Et d'abord rien n'est plus propre à faire sentir l'opposition et la distinction des êtres que la parole humaine retentissant au fond des âmes et provoquant la réaction des intelligences par tous les moyens capables de la mettre en jeu. Bien long-temps avant que l'enfant puisse la comprendre, la parole, par ses articulations pénétrantes, par les gestes, par les regards, par les mouvements de physionomie qui l'accompagnent, et qui peignent aux yeux la pensée et l'intention que les sons expriment, doit déjà puissamment aider le moi à se dégager de ce qui n'est pas lui, et à se poser dans sa sphère propre, en face du non-moi. Considérez l'enfant dont la parole d'autrui commence à exciter l'attention, en même temps qu'il recueille les sons qui l'ont frappé, il regarde avec étonnement la personne qui parle. Si la parole est douce, caressante, amicale, et si, en même temps, l'expression du visage est riante, affable, bienveillante, il comprend bien vite qu'il y a un rapport de conformité entre les sons dont la douceur flatte son oreille, et l'ex

pression d'amour répandue sur la physionomie, et déjà il essaie lui-même en souriant de répondre par de petits cris inarticulés à ces provocations flatteuses de la tendresse d'une mère. Si, au contraire, la voix est rude, grondeuse, menaçante, et si la figure elle-même exprime l'aversion ou la sévérité, vous voyez aussitôt la surprise et la crainte se peindre dans ses traits.
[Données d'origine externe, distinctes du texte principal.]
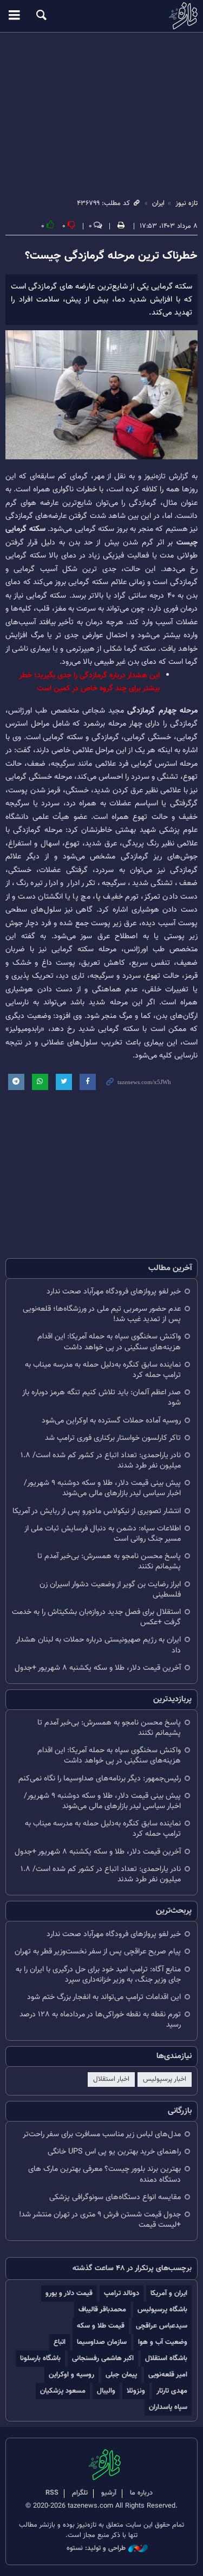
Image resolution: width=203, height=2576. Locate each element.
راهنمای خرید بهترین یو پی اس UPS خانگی (114, 2151)
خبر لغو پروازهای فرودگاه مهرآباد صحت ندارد (114, 1291)
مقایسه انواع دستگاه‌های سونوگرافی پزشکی (115, 2197)
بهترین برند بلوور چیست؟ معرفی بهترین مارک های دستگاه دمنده (104, 2174)
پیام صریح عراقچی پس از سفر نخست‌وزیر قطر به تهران (98, 1951)
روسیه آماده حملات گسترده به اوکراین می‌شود (111, 1420)
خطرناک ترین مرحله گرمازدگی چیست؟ (111, 256)
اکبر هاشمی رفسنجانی (103, 2358)
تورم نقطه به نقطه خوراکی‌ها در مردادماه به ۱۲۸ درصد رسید (100, 2019)
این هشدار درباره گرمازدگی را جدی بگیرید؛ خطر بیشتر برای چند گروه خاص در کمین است (89, 682)
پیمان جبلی (121, 2374)
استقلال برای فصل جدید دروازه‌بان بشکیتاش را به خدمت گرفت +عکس (96, 1617)
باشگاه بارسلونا (40, 2358)
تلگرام (80, 2493)
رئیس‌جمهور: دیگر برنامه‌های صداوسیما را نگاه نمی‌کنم (99, 1778)
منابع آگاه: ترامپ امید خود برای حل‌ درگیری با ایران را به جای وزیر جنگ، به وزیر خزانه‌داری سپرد (98, 1974)
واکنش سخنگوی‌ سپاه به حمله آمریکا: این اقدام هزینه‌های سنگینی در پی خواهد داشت (109, 1341)
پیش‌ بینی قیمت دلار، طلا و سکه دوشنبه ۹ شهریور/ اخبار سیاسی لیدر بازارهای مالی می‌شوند (102, 1488)
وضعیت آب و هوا (162, 2342)
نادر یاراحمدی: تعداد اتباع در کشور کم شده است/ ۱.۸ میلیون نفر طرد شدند (101, 1460)
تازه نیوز (101, 15)
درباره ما (141, 2493)
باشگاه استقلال (166, 2358)
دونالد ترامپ (121, 2293)
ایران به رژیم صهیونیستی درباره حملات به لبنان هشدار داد (98, 1644)
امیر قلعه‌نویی (167, 2374)
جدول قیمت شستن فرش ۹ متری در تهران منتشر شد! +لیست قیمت (100, 2219)
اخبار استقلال (111, 2079)
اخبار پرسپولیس (164, 2079)
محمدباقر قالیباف (102, 2309)
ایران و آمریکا (168, 2293)
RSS (51, 2493)
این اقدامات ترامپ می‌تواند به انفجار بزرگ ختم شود (104, 1997)
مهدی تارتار (171, 2390)
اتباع (60, 2342)
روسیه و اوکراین (71, 2374)
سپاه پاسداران (168, 2407)
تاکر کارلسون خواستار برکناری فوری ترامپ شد (113, 1438)
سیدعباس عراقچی (161, 2325)
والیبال (106, 2390)
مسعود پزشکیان (63, 2390)
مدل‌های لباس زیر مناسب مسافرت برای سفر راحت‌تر (102, 2134)
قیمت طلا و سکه (101, 2325)
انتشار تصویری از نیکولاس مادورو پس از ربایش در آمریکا (96, 1511)
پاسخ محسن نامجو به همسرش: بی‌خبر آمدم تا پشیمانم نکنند (109, 1561)
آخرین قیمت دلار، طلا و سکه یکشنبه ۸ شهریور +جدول (98, 1668)
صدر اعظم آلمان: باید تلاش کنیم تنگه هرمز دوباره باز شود (101, 1397)
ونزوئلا (136, 2390)
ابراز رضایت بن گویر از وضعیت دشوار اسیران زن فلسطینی (110, 1589)
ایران (158, 203)
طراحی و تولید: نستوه (96, 2548)
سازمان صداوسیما (102, 2342)
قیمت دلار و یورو (69, 2293)
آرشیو (108, 2493)
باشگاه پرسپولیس (162, 2309)
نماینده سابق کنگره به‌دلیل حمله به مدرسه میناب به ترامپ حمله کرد (103, 1370)
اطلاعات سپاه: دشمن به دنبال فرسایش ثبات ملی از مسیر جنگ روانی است (102, 1533)
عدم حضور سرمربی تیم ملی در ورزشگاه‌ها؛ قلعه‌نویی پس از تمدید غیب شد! (102, 1314)
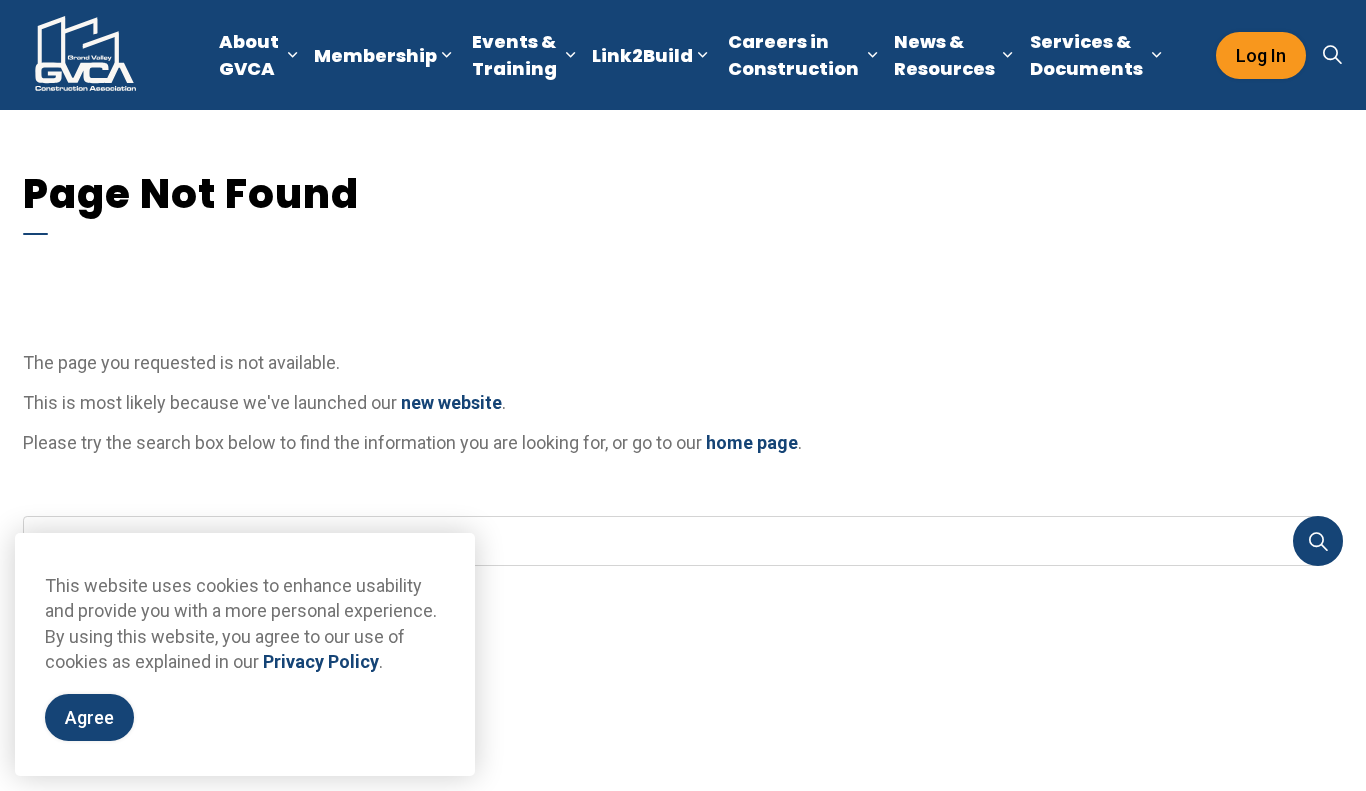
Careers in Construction (793, 55)
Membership (375, 55)
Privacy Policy (321, 661)
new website (451, 402)
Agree (89, 717)
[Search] (1318, 541)
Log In (1261, 55)
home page (752, 442)
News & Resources (944, 55)
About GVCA (249, 55)
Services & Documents (1086, 55)
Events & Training (514, 55)
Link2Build (642, 55)
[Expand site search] (1332, 55)
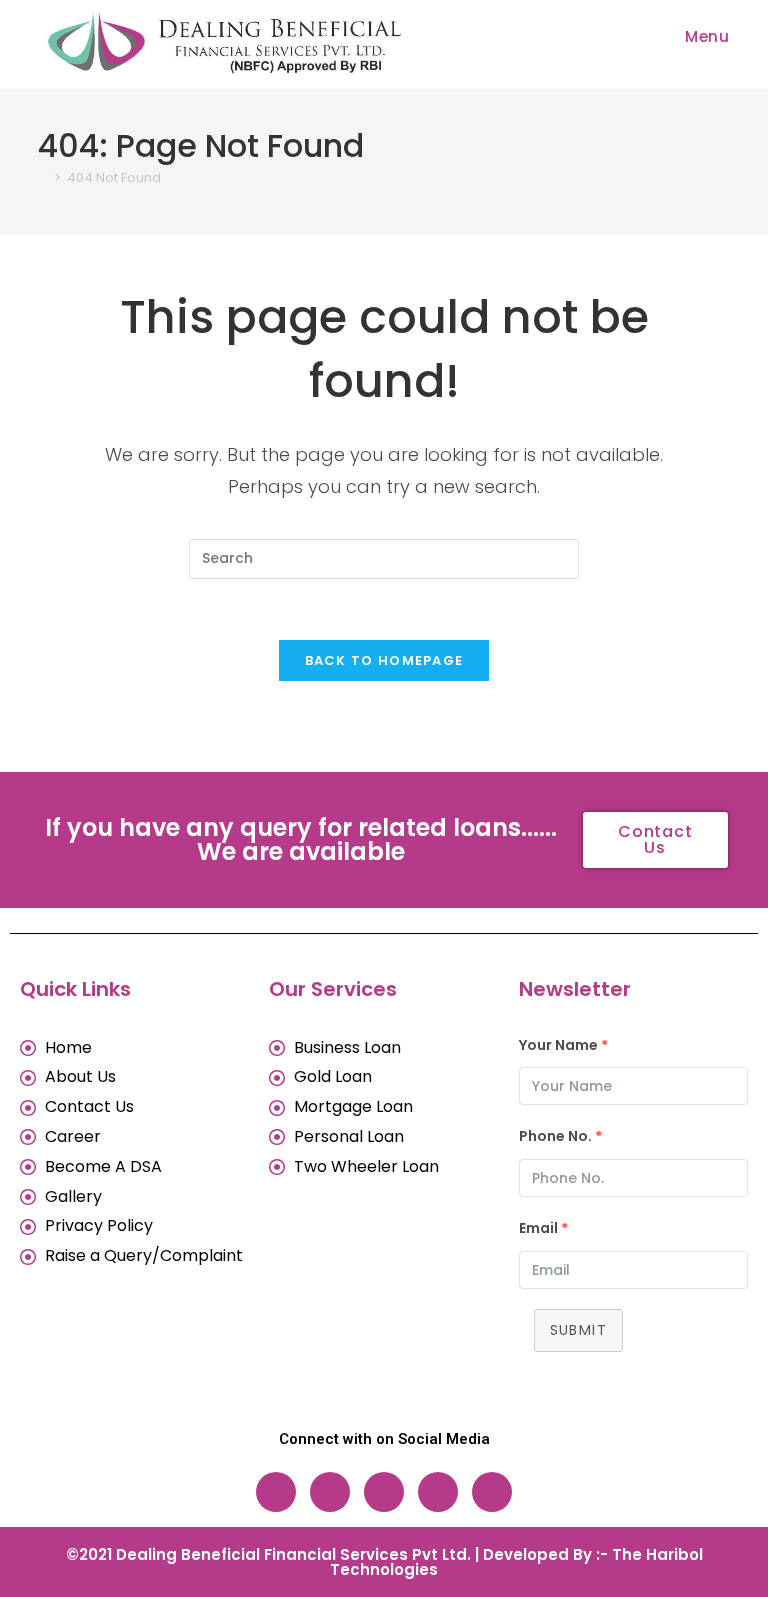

L'enfant ému se détourne avec effroi, et ses pleurs et ses cris prouvent qu'il a compris la pensée qu'on voulait exprimer, qu'il a senti la répulsion dont il est l'objet, et qu'il cherche à se soustraire à l'action malfaisante qui le menace. Or, que se passe-t-il en ce moment en lui? N'est-il pas évident que la parole vient de marquer, pour ainsi dire, les limites de son être, qu'elle a commencé à ébaucher les contours du moi, et que l'opposition de cet autre moi, si contraire au sien, vient de lui révéler clairement sa non-identité avec les forces qui l'entourent, en lui révélant l'extériorité des causes qui l'ont si péniblement affecté.

Bientôt la parole ne sera plus seulement pour lui un assemblage de sons dont le sens n'est déterminé que par l'expression du visage; chaque mot sera accompagné d'un geste, et chaque geste lui indiquera l'objet dont il est le signe. Mais ce n'est qu'en lui-même et dans le fond de son entendement qu'il pourra saisir le rapport qui existe entre le mot et l'objet signifié. Car l'audition de la parole est un phénomène interne, et la compréhension du sens de la parole ne peut avoir lieu que par un acte de recueillement intérieur qui compare la conception de l'objet avec l'idée que les mots expriment: or, un pareil rapprochement ne peut se faire sans réflexion; car c'est en soi que le moi se représentera l'objet, et c'est aussi en soi qu'il concevra la liaison de l'idée avec son signe articulé, et rien de tout cela, encore une fois, ne peut s'effectuer que par le reploiement du moi sur lui-même. L'enfant commence donc par faire effort pour comprendre la parole d'autrui, pour la saisir dans sa signification complète, et ceci est déjà une opération réflexive, puisque la pensée communiquée est comme une image qui se peint dans le miroir de l'âme, et que l'âme ne peut percevoir, appréhender cette image qu'en se regardant elle-même.